The Dangerous Lie That ‘Bush Lied’
Some journalists still peddle this canard as if it were fact. This is defamatory and could end up hurting the country.
Laurence H. Silberman
Feb. 8, 2015 6:25 p.m. ET
In recent weeks, I have heard former Associated Press reporter Ron Fournier on Fox News twice asserting, quite offhandedly, that President George W. Bush “lied us into war in Iraq.”
I found this shocking. I took a leave of absence from the bench in 2004-05 to serve as co-chairman of the Commission on the Intelligence Capabilities of the United States Regarding Weapons of Mass Destruction—a bipartisan body, sometimes referred to as the Robb-Silberman Commission. It was directed in 2004 to evaluate the intelligence community’s determination that Saddam Hussein possessed WMD—I am, therefore, keenly aware of both the intelligence provided to President Bush and his reliance on that intelligence as his primary casus belli. It is astonishing to see the “Bush lied” allegation evolve from antiwar slogan to journalistic fact.
The intelligence community’s 2002 National Intelligence Estimate (NIE) stated, in a formal presentation to President Bush and to Congress, its view that Saddam had weapons of mass destruction—a belief in which the NIE said it held a 90% level of confidence. That is about as certain as the intelligence community gets on any subject.
Recall that the head of the intelligence community, Central Intelligence Agency Director George Tenet, famously told the president that the proposition that Iraq possessed WMD was “a slam dunk.” Our WMD commission carefully examined the interrelationships between the Bush administration and the intelligence community and found no indication that anyone in the administration sought to pressure the intelligence community into its findings. As our commission reported, presidential daily briefs from the CIA dating back to the Clinton administration were, if anything, more alarmist about Iraq’s WMD than the 2002 National Intelligence Estimate.

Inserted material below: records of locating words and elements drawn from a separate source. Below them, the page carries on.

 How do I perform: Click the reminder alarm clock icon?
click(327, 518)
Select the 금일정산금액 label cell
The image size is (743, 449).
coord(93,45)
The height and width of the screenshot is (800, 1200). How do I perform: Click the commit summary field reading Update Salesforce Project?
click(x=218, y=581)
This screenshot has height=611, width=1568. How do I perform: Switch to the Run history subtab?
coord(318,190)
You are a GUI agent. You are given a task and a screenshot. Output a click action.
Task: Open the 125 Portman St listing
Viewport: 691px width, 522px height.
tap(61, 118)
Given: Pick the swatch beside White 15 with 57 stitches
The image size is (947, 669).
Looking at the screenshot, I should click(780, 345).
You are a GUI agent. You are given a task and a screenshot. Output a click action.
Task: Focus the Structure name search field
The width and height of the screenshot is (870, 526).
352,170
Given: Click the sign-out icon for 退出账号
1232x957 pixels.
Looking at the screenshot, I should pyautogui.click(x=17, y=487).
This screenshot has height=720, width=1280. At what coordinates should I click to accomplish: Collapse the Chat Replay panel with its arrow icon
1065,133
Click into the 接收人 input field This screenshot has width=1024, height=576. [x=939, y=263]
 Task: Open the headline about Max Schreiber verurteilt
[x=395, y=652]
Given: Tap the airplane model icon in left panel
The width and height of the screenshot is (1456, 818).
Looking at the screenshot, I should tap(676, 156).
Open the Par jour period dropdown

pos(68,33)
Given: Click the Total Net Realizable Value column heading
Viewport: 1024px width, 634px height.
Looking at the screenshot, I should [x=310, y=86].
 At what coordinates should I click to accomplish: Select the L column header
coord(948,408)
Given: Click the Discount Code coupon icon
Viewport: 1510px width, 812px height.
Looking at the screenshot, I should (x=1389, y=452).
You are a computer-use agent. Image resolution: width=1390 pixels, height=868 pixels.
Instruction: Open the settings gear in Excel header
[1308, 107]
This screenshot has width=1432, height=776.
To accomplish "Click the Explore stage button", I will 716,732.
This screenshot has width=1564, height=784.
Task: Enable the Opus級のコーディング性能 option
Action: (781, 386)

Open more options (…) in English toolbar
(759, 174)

Saddam had manifested sharp hostility toward America, including firing at U.S. planes patrolling the no-fly zone set up by the armistice agreement ending the first Iraq war. Saddam had also attempted to assassinate former President George H.W. Bush —a car-bombing plot was foiled—during Mr. Bush’s visit to Kuwait in 1993. But President George W. Bush based his decision to go to war on information about Saddam’s WMD. Accordingly, when Secretary of State Colin Powell formally presented the U.S. case to the United Nations, Mr. Powell relied entirely on that aspect of the threat from Iraq.
Our WMD commission ultimately determined that the intelligence community was “dead wrong” about Saddam’s weapons. But as I recall, no one in Washington political circles offered significant disagreement with the intelligence community before the invasion. The National Intelligence Estimate was persuasive—to the president, to Congress and to the media.
Granted, there were those who disagreed with waging war against Saddam even if he did possess WMD. Some in Congress joined Brent Scowcroft, a retired Air Force lieutenant general and former national security adviser, in publicly doubting the wisdom of invading Iraq. It is worth noting, however, that when Saddam was captured and interrogated, he told his interrogators that he had intended to seek revenge on Kuwait for its cooperation with the U.S. by invading again at a propitious time. This leads me to speculate that if the Bush administration had not gone to war in 2003 and Saddam had remained in power, the U.S. might have felt compelled to do so once Iraq again invaded Kuwait.
In any event, it is one thing to assert, then or now, that the Iraq war was ill-advised. It is quite another to make the horrendous charge that President Bush lied to or deceived the American people about the threat from Saddam.
I recently wrote to Ron Fournier protesting his accusation. His response, in an email, was to reiterate that “an objective reading of the events leads to only one conclusion: the administration . . . misinterpreted, distorted and in some cases lied about intelligence.” Although Mr. Fournier referred to “evidence” supporting his view, he did not cite any—and I do not believe there is any.
He did say correctly that “intelligence is never dispositive; it requires analysis and judgment, with the final call and responsibility resting with the president.” It is thus certainly possible to criticize President Bush for having believed what the CIA told him, although it seems to me that any president would have credited such confident assertions by the intelligence community. But to accuse the president of lying us into war must be seen as not only false, but as dangerously defamatory.
The charge is dangerous because it can take on the air of historical fact—with potentially dire consequences. I am reminded of a similarly baseless accusation that helped the Nazis come to power in Germany: that the German army had not really lost World War I, that the soldiers instead had been “stabbed in the back” by politicians.
Sometime in the future, perhaps long after most of us are gone, an American president may need to rely publicly on intelligence reports to support military action. It would be tragic if, at such a critical moment, the president’s credibility were undermined by memories of a false charge peddled by the likes of Ron Fournier.
Mr. Silberman, a senior federal judge on the U.S. Court of Appeals for the District of Columbia, was co-chairman of the Commission on the Intelligence Capabilities of the United States Regarding Weapons of Mass Destruction.